Scarpetta is asked to help understand what happened in the orbital laboratory (it doesn’t crash on Earth, as it does in the TV series, because, well, things falling from orbit rarely reach the ground). She doesn’t think the woman’s murder is related to the spying, but she does think an earlier death in the same park, ruled accidental by Reddy, was murder – and by the same killer. Meanwhile, she has to contend with Reddy’s cronies making her job difficult, her sister and Marino staying with her (although they don’t bicker as much as they do in the TV adaptation), and Lucy’s grief.
Then Reddy fires her. And a man tries to break into her house…
Everything is wrapped up in a couple of pages of epilogue. Scarpetta gets her job back. Lucy kills the intruder, who turns out to be an odd-job man Scarpetta had used several times. He also murdered the two women, and had been a serial rapist for years. WTF. “By the way, here’s how the story ended” is a piss-poor way to finish a novel.
Given the changes to Scarpetta’s situation, I have to wonder if the novel was written with the TV series in mind – ie, Marino’s marriage, Lucy’s loss. were added to the book because the TV adaptation needed them to create home drama.

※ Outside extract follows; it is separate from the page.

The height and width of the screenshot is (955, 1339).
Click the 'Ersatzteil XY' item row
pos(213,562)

Scarpetta’s move back to her old job as Chief Medical Examiner in Virginia was because in the narrative set in the past, and based on the first Scarpetta novel, Postmortem (1990, USA), she held that position – and so was dictated by the structure of the TV series. The book was published in 2021, and the series was greenlit that same year, so it’s certainly possible.

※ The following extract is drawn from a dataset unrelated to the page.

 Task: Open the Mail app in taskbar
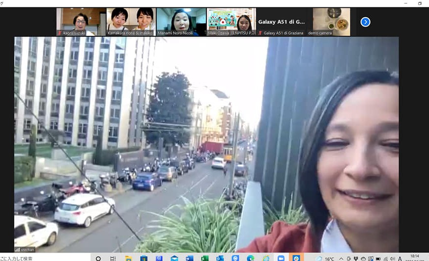coord(174,258)
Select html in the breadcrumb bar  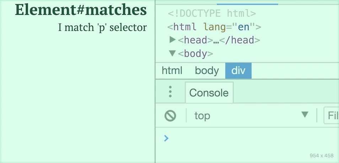pos(172,70)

Despite all of the above, the strangest thing about the book is that it appears to have been written by AI. Things were different back in 2021, but GPT-3 had been around for a year, and while less sophisticated than current LLMs, it’s not inconceivable Cornwell could have used it. It would certainly explain the bizarre writing. Cornwell is hardly a prose stylist, but in Autopsy the writing is actually terrible. Sentences have weird hanging adverbial clauses. Dependent clauses lack verbs. The relative pronoun “which” is conspicuous by its absence, especially in sentences which would be grammatically correct if it had been used. The same bizarre syntax also appears occasionally in dialogue, in actual speech spoken by characters. And, most bafflingly, the swearwords have all been bowdlerised – eg, “effing”, “cluster-eff”, “flipping”. The bowdlerisation is even annotated:
“They can screw themselves.” Only Marino doesn’t say screw. (p 272)
WTAF.
The last few Scarpetta novels have been frustrating reads, chiefly because plot reasons require Scarpetta, and hence the reader, be kept in dark for much of the book. But I quite liked the microscopic focus on the lead character in Chaos. Autopsy, on the other hand, is easily one of the worst books in the series so far, if not the actual worst. Appallingly written, poorly plotted, and with changes to Scarpetta’s family life that make no sense, unless introduced with the TV series in mind (and even then baffling). I hope the remaining four novels in the series are not the same.